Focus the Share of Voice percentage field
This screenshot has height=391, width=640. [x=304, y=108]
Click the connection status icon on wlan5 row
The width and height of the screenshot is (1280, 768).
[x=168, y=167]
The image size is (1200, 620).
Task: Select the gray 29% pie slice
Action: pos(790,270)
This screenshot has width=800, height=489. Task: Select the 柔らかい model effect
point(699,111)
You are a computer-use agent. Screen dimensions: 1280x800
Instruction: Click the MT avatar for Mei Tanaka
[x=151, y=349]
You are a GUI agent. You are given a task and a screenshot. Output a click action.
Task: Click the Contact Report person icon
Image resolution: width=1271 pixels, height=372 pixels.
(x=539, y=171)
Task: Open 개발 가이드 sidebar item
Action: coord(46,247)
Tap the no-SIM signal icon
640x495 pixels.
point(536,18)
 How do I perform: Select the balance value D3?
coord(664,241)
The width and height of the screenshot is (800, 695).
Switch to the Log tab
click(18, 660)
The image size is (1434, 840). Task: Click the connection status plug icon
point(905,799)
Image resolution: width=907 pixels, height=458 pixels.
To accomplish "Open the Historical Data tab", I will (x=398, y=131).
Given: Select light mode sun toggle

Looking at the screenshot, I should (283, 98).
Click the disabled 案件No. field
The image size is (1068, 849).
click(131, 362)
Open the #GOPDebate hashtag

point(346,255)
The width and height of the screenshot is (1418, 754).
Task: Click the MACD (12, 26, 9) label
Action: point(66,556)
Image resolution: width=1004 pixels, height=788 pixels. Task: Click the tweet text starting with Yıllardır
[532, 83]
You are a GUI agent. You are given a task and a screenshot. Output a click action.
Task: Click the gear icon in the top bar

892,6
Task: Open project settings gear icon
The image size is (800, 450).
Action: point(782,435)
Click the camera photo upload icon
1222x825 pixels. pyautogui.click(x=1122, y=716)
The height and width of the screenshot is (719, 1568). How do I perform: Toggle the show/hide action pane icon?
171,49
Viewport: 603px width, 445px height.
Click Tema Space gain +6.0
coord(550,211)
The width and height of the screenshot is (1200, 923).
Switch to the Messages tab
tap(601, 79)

EXERCISE |
Stop after the line containing "Task: Click the Contact Report person icon": print exactly the lines from the start of the entries above up to it, that line included.

COMPLETED TASK |
Focus the Share of Voice percentage field
This screenshot has height=391, width=640. [x=304, y=108]
Click the connection status icon on wlan5 row
The width and height of the screenshot is (1280, 768).
[x=168, y=167]
The image size is (1200, 620).
Task: Select the gray 29% pie slice
Action: pos(790,270)
This screenshot has width=800, height=489. Task: Select the 柔らかい model effect
point(699,111)
You are a computer-use agent. Screen dimensions: 1280x800
Instruction: Click the MT avatar for Mei Tanaka
[x=151, y=349]
You are a GUI agent. You are given a task and a screenshot. Output a click action.
Task: Click the Contact Report person icon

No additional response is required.